Baudelaire e o amor civilizatório ocidental
Por Flavia Wass jornalista
Baudelaire e o amor civilizatório ocidental
A inspiração pode vir de Lésbia, a dama romana de
Catulo (87-54 a.c) ou perpassar a dama do amor cortês concebida pelos
trovadores provençais, nas cortes medievais, mas Charles Baudelaire em sua “Uma
passante” mantém o tripé da poesia lírica nas entrelinhas: o amor, a
impossibilidade e a idealização do ser amado. Assim como, avança colocando-se
na função e sentimento do próprio personagem, examinando “o homem da multidão”,
acompanhando, observando e criticando a sociedade industrial do século XIX. Aquele,
que se opunha ao realismo apregoado pelo “status quo” burguês e usa de
simbolismos para defender os deixados à margem, consegue conversar com seus
leitores, que assim como ele estavam incomodados com a velocidade alucinante da
massa.
“Havia
o transeunte, que se enfia na multidão, mas havia também o flâneur, que precisa de espaço
livre
e não quer perder sua privacidade. Que os outros se ocupem de seus negócios: no
fundo, o indivíduo só pode flanar se, como tal, já se afasta da norma. Lá onde
a vida privada dá o tom, há tão pouco espaço para o flâneur como no trânsito
da City. Londres tem seu homem da multidão. Nante, o ocioso das esquinas - uma
figura popular em Berlim, no período da Restauração - é sua antítese: o flâneur parisiense seria o meio-termo”.

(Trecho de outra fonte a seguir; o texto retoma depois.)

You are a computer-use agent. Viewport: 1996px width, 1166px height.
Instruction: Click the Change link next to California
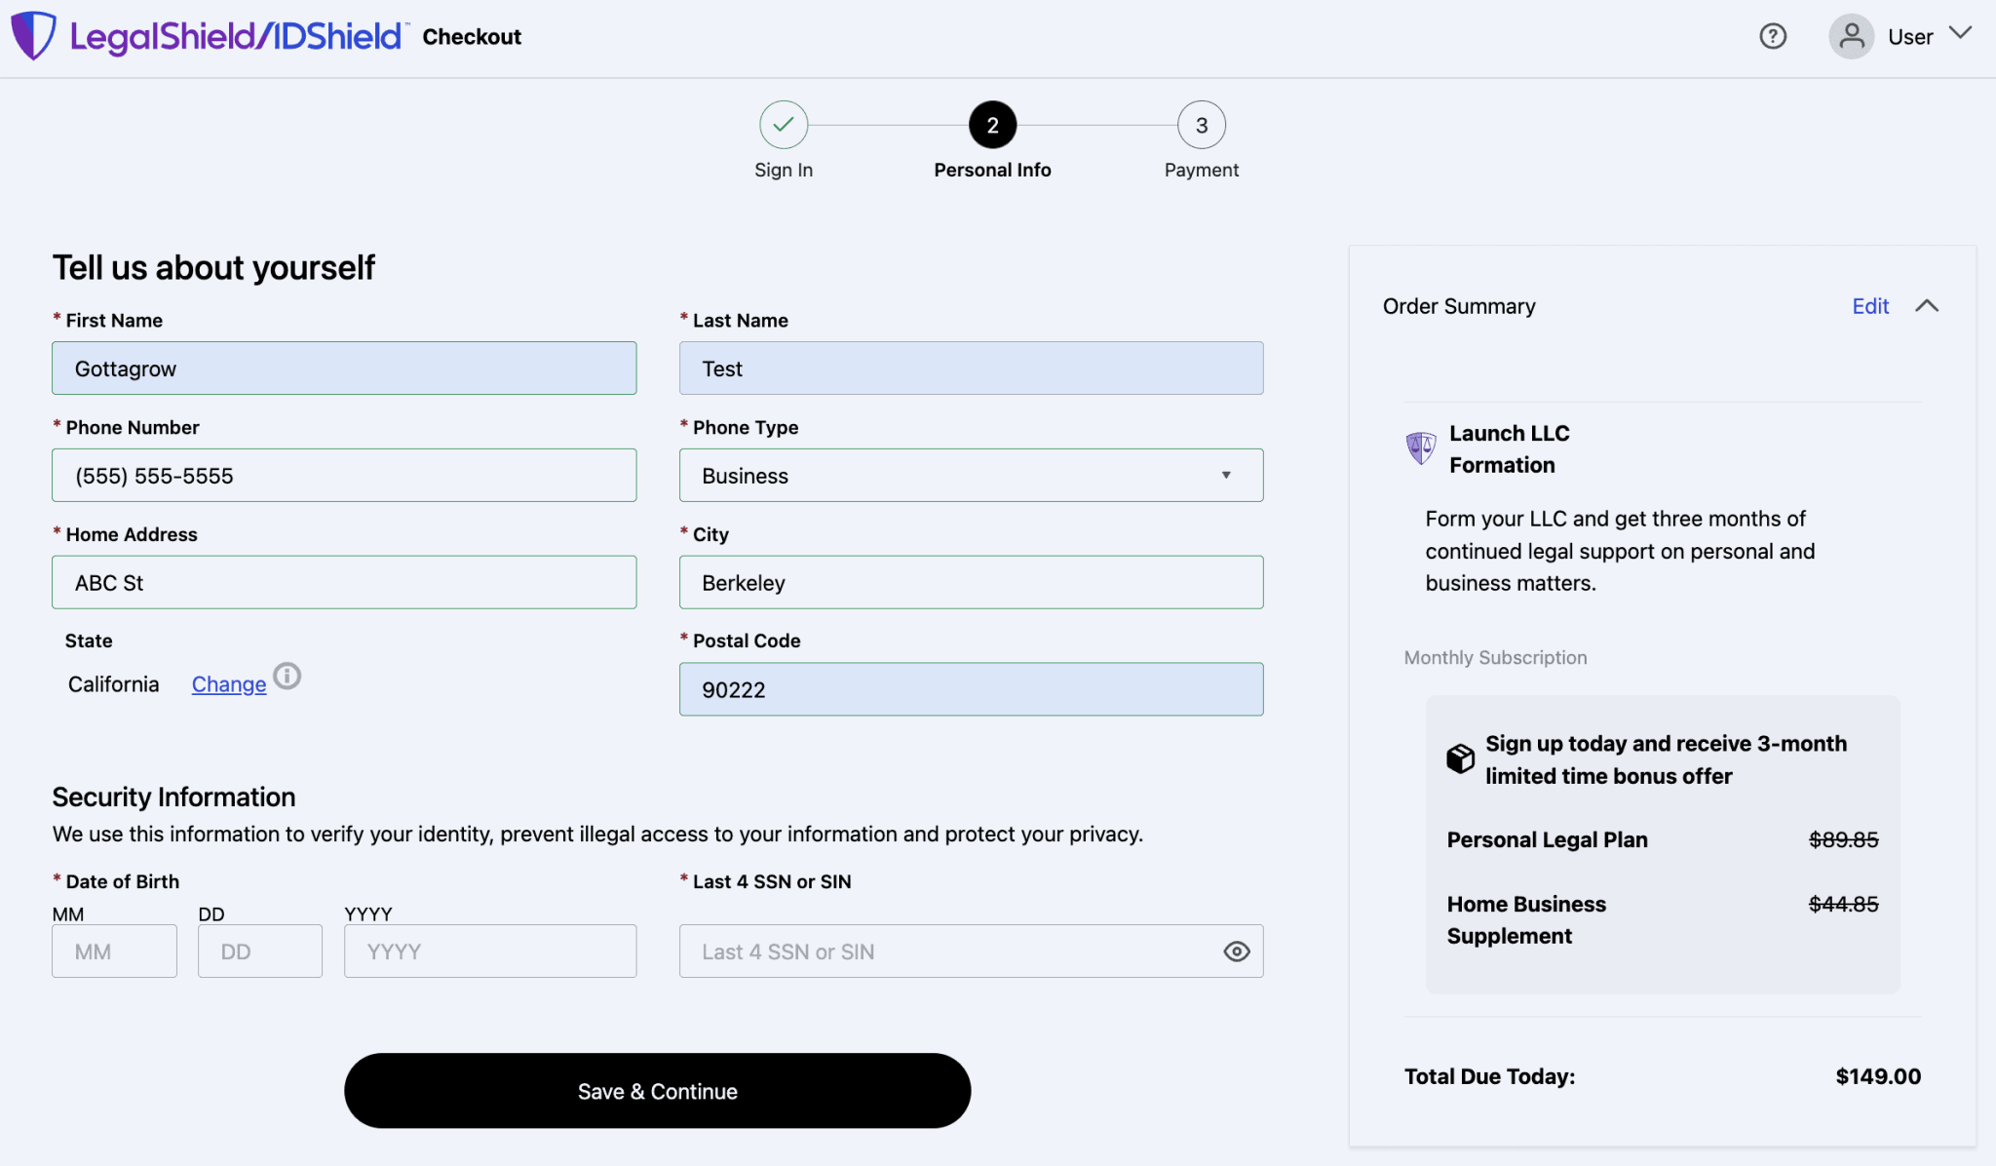point(228,683)
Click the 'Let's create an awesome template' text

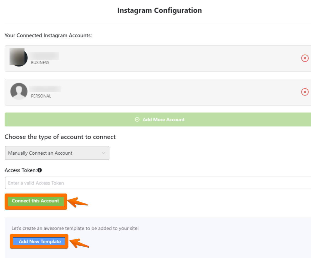75,228
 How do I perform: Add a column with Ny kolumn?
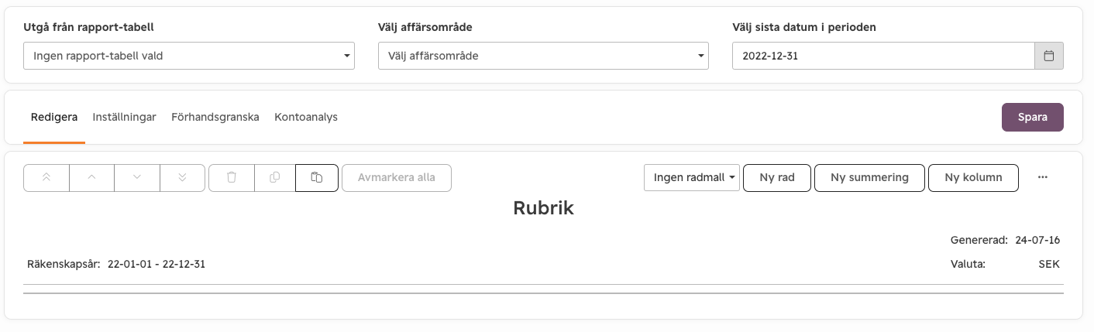coord(973,177)
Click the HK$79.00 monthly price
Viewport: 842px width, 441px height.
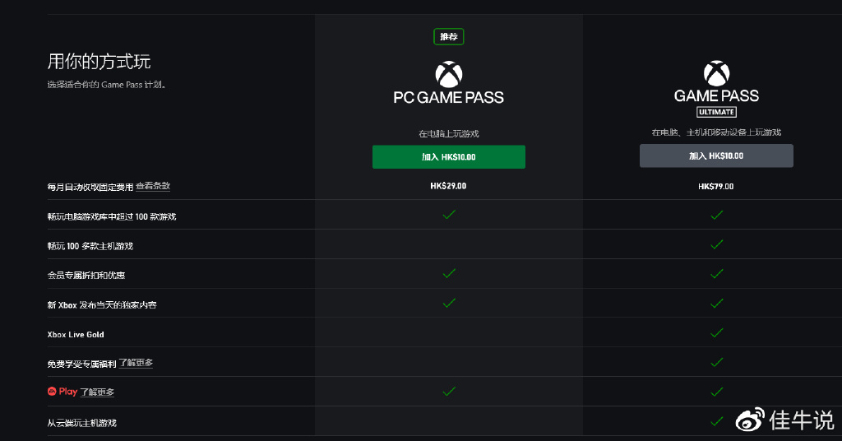[716, 186]
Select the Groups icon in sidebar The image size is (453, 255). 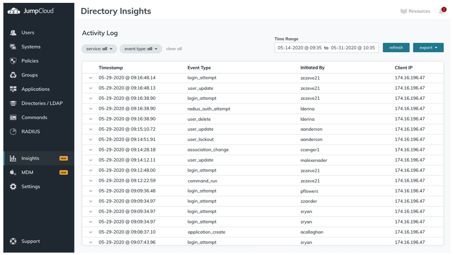pyautogui.click(x=13, y=75)
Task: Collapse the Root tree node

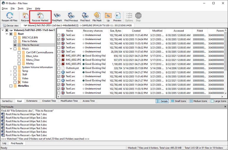Action: point(7,34)
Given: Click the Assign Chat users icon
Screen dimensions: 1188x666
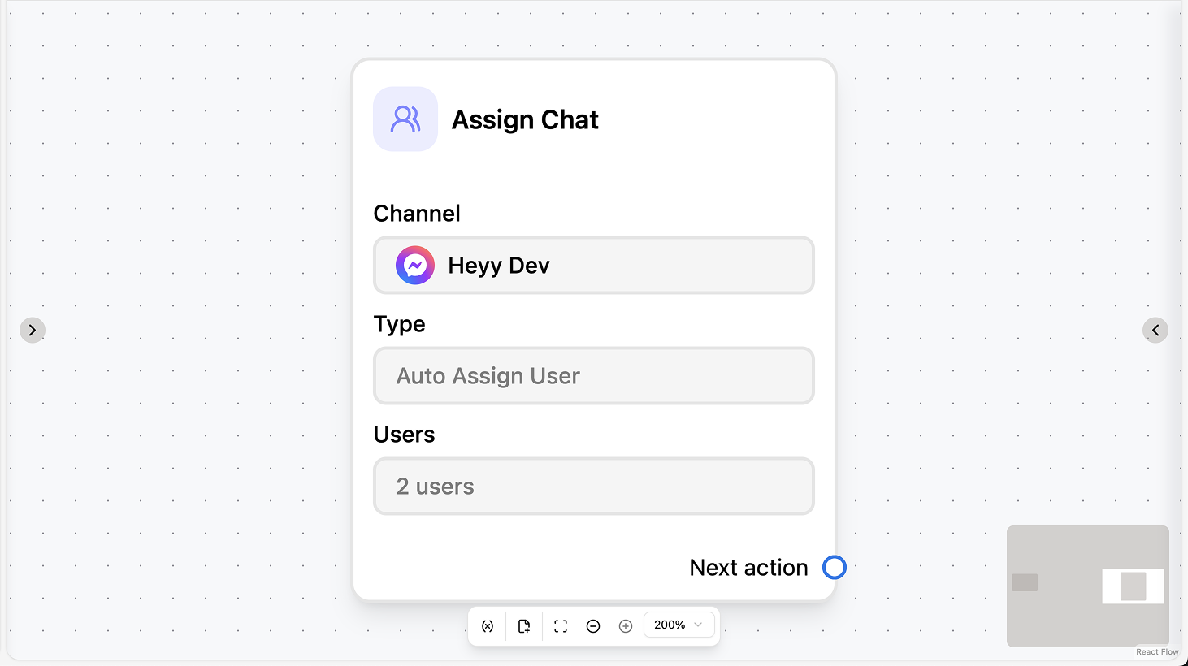Looking at the screenshot, I should point(405,119).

(BENJAMIN, Walter pg. 103-149, 1989)
Esta impossibilidade de flanar ou fluir diante desta
modernidade, o progresso maquinário e mecânico organizando de maneira, até antinatural,
a vida das pessoas, que poderia ser mais bucolicamente romântica, nem os deuses
da antiguidade conseguiram resolver. Em “A revolução das mulheres”, uma das
comédias mais famosas do autor Aristófanes, aquela sociedade grega apresentava
fatores de desenvolvimento, onde a democracia foi constituída, porém deixando
as mulheres insatisfeitas e sem voz ativa de participação à exemplo do que
acontece, até hoje na contemporaneidade, apesar das várias conquistas
aparentes. Nesta ficção liderada pela eloquente Valentina, impondo uma nova
constituição, as mulheres governarão a cidade de Atenas, resolvendo o problema
daquelas discriminadas, as feias.
Será que aquela passante em
Baudelaire, embrenhada na multidão não está representando todas as mulheres
inatingíveis, ao longo da história civilizatória ocidental? ”A rua ia gritando
e eu ensurdecia”, inicia o poema. Um
grito de liberdade ensurdecedor se fazia necessário quando escreve àqueles poucos
conscientes que conseguem ver, ler e ouvir. "Baudelaire
teve em mira leitores que se veem em dificuldades ante a leitura da poesia
lírica. O poema introdutório de As Flores
do Mal se dirige a estes leitores. Com sua força de vontade e, consequentemente,
seu poder de concentração não se vai longe; esses leitores preferem os prazeres
dos sentidos e estão afeitos ao spleen
(melancolia), que anula o interesse e a receptividade. É surpreendente
encontrar um poeta lírico que confie nesse público - de todos, o mais ingrato.
É claro que existe uma explicação para isso: Baudelaire pretendia ser
compreendido; por, isso dedica seu livro àqueles que lhe são semelhantes.
O
poema dedicado ao leitor termina com a apóstrofe:”. - Hipócrita leitor, meu igual,
meu irmão!" (BENJAMIN, Walter pg. 103-149, 1989. A narrativa na
primeira pessoa cria o tom de intimidade, o coloca dentro do contexto,
semelhante ao “O homem na Multidão”, que
traduziu do escritor americano Edgar Allan Poe.
“detendo-me bem em frente ao velho, olhei-lhe
fixamente o rosto. Ele não deu conta de mim, mas continuou a andar, enquanto eu
desistindo da perseguição, fiquei absorvido vendo-o afastar-se”.
Afinal, todas estas mulheres, na história poética
ocidental poderiam ser “Uma passante”? Como
as inatingíveis, Valentina, Francesca da Rimini, Lésbia, Beatrice, Laura e
tantas outras, porém o mais curioso, que verifica-se no amor de Baudelaire: ela
passa literalmente pela massa moderna, divina, intocável, angelical, rainha, diva,
fugidia sem nome ou em nome ao amor vindo do concreto cinzento e às “flores do
mal”, desaparece na multidão não deixando rastros.